Still no luck on getting a replacement guidebook. Experiencing Beijing unemcumbered by information is still pretty good, though I'm not being very touristically efficient. I have managed to see the Forbidden City, and tomorrow I should manage a section of the Great Wall. Mostly, I've spent a fair amount of time wandering aimlessly or riding cabs.
Since i have to meet Liz in Chongqing, I went to Beijing West Station this evening to buy my train ticket to Chongqing, which puts me there on Christmas Eve -- I hope. Merry Christmas to you, too.
Beijing West Station, should you ever visit there, is the biggest freaking train station and the biggest freaking madhouse I have ever seen. I'm not looking forward to returning in a couple of days.

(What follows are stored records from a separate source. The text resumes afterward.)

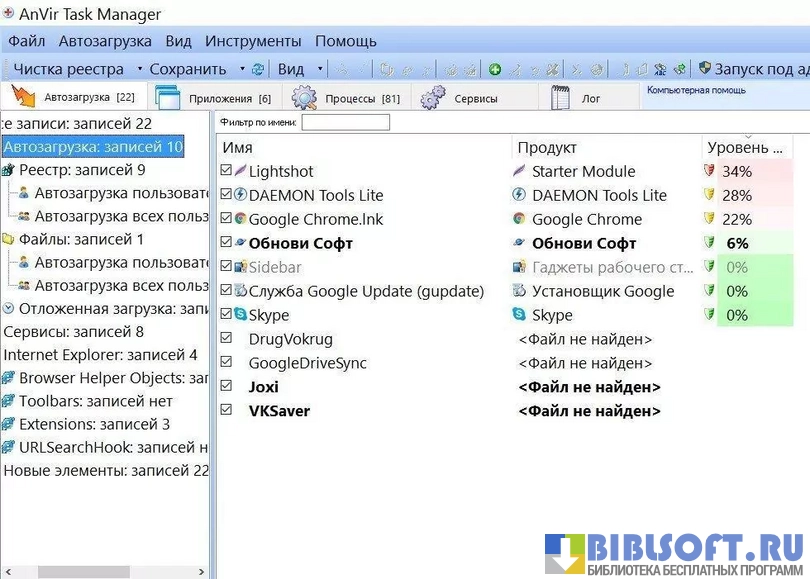The image size is (810, 579).
Task: Click the Чистка реестра button
Action: coord(69,69)
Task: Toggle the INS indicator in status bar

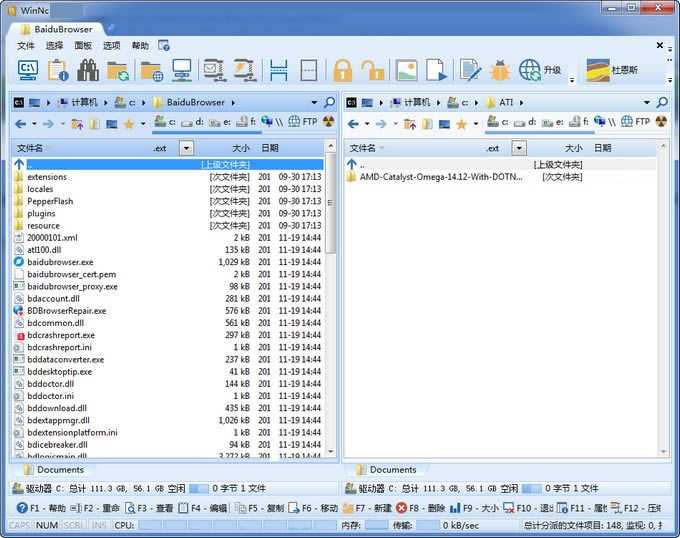Action: pos(100,525)
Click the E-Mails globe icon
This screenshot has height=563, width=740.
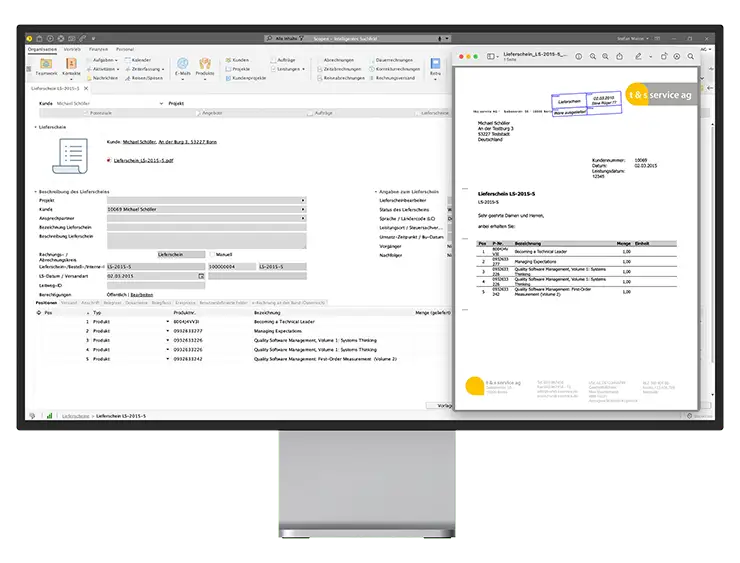point(182,64)
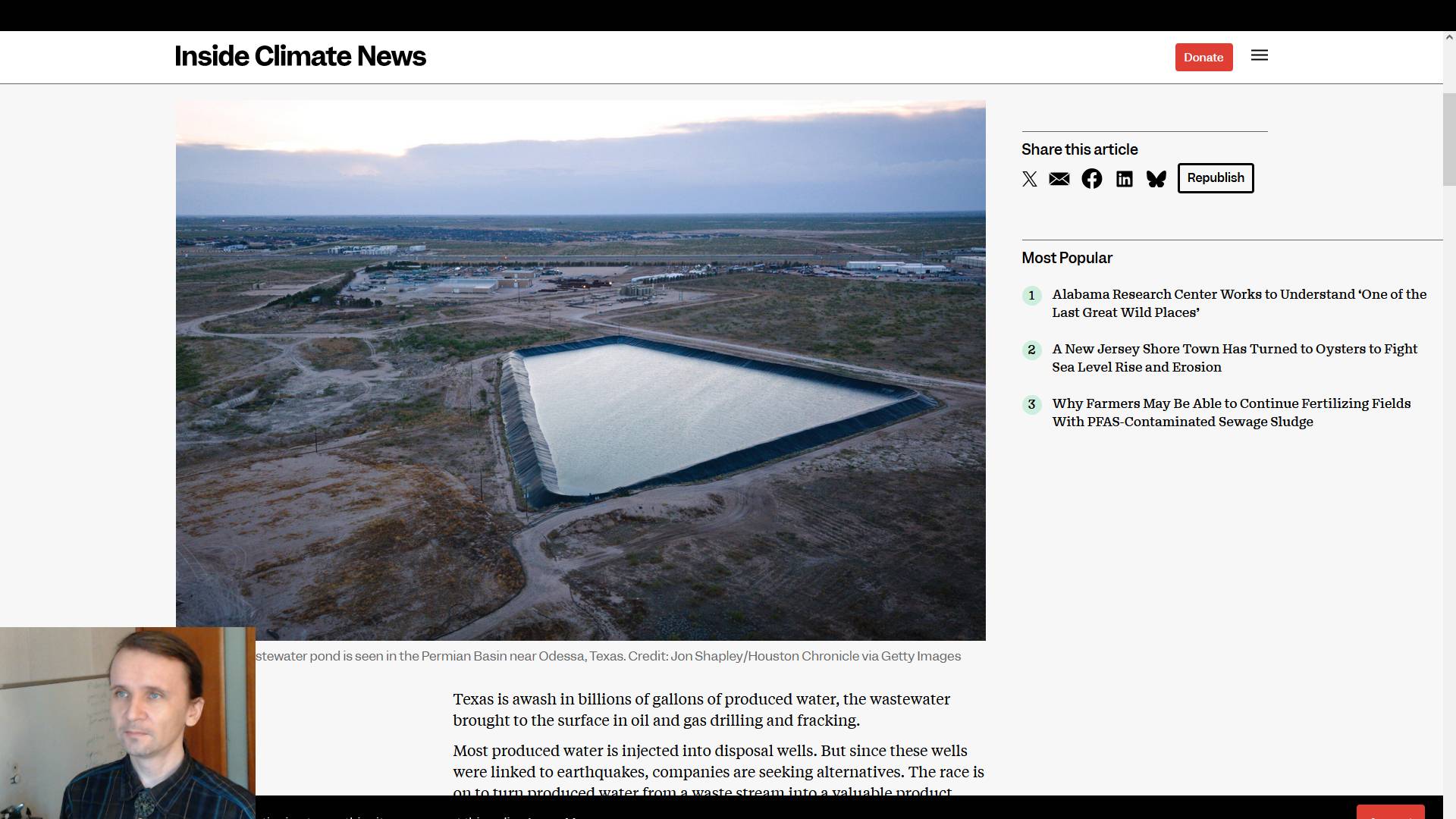Image resolution: width=1456 pixels, height=819 pixels.
Task: Share article on LinkedIn
Action: [x=1125, y=179]
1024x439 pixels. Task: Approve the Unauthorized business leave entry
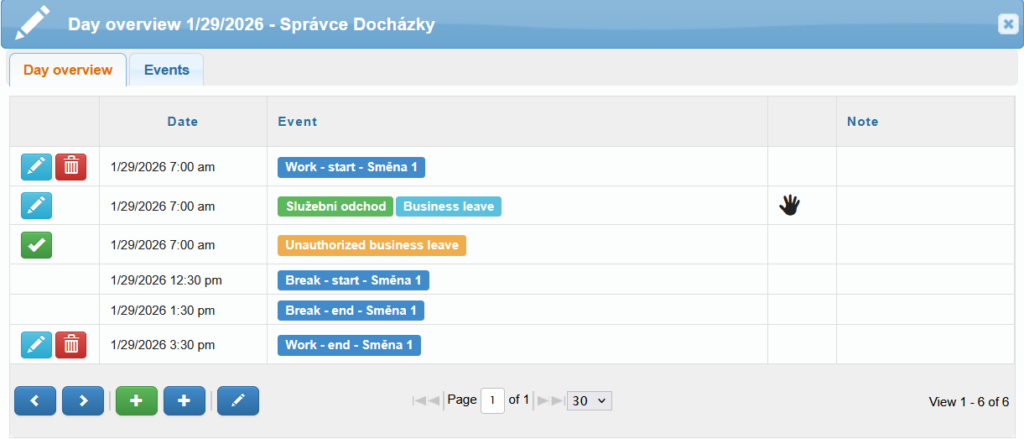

I did NOT lose the pages of Thomas Cook's Guide I had photocopied (no sense in taking the whole book), but it wasn't very helpful here -- I used the printed copy of Duncan Peattie's free China Train Guide I downloaded back in Tokyo. It told me which train I needed, though communicating that desire at the train station was rather difficult. But I succeeded, and I'm booked into a soft sleeper on train number T9, departing Beijing West Station on the 23rd at 16:25 and arriving in Chongqing 17:13 the next day. I hope.
I'm taking a break to type this at an internet cafe near Tiananmen Square called Quan Yi, a place that looks like a cross between a computer center and a 1930s movie version of Singapore. Only 20 RMB an hour.